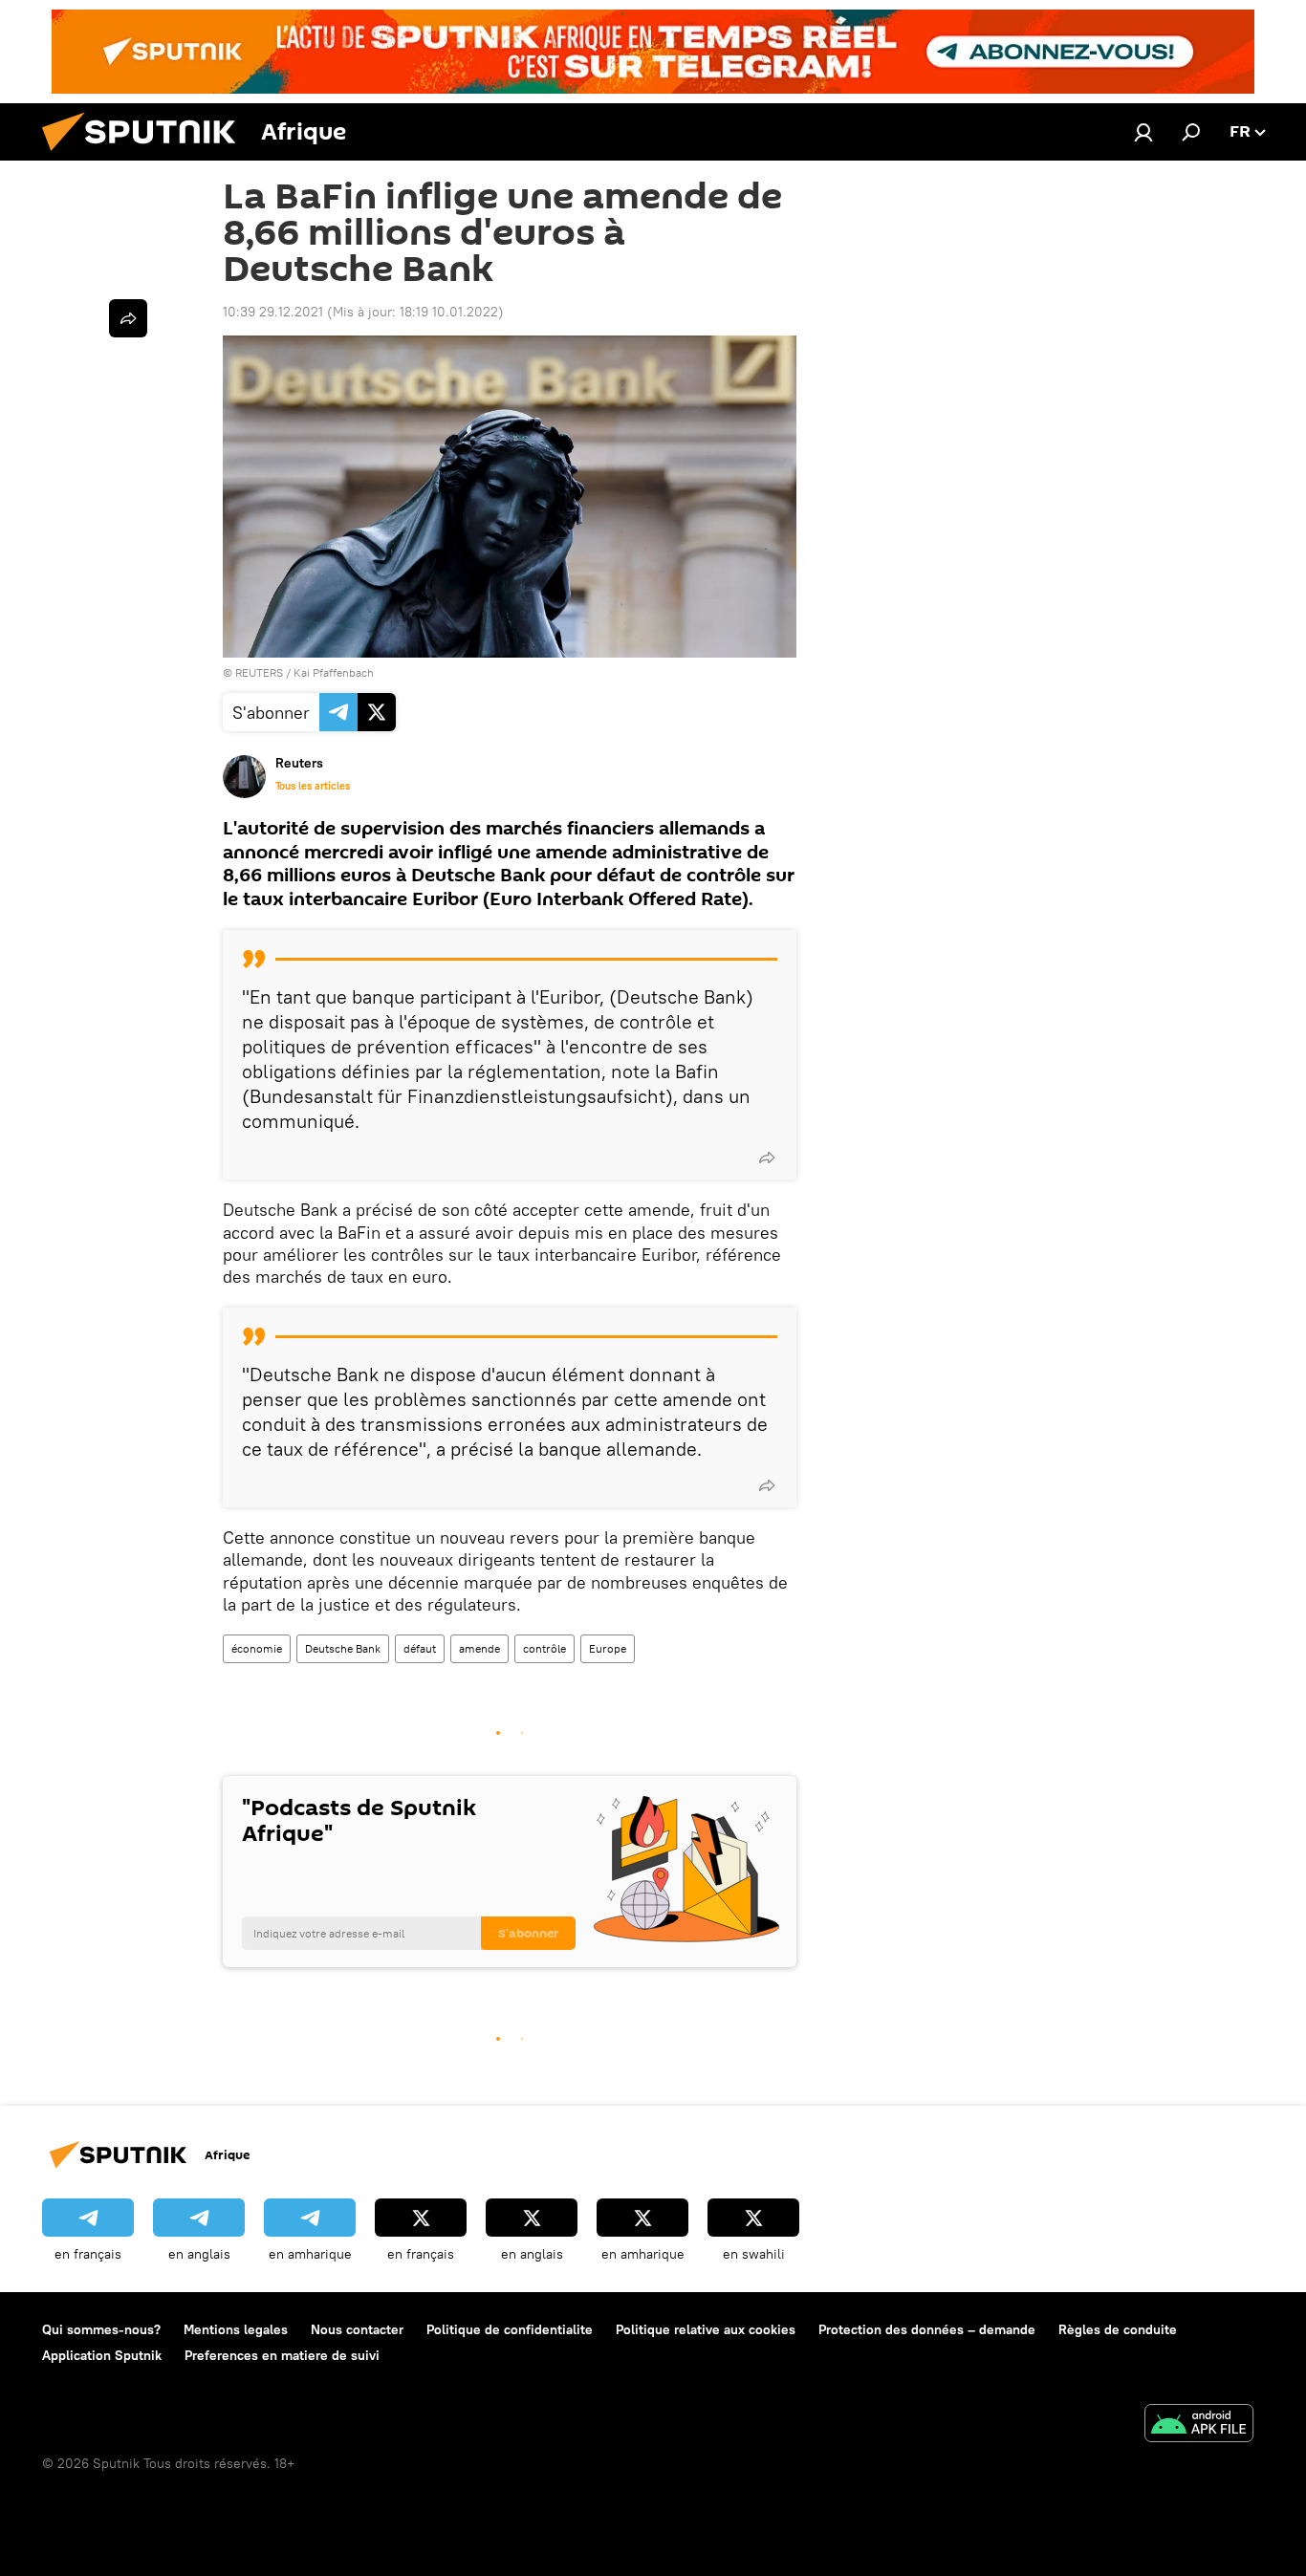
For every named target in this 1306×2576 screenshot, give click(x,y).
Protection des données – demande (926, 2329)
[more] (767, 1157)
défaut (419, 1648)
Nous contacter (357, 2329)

---

[Your assignment] Give the material above again exactly as it stands, minus any images.

[Written answer]
For every named target in this 1306×2576 screenshot, give click(x,y).
Protection des données – demande (926, 2329)
[more] (767, 1157)
défaut (419, 1648)
Nous contacter (357, 2329)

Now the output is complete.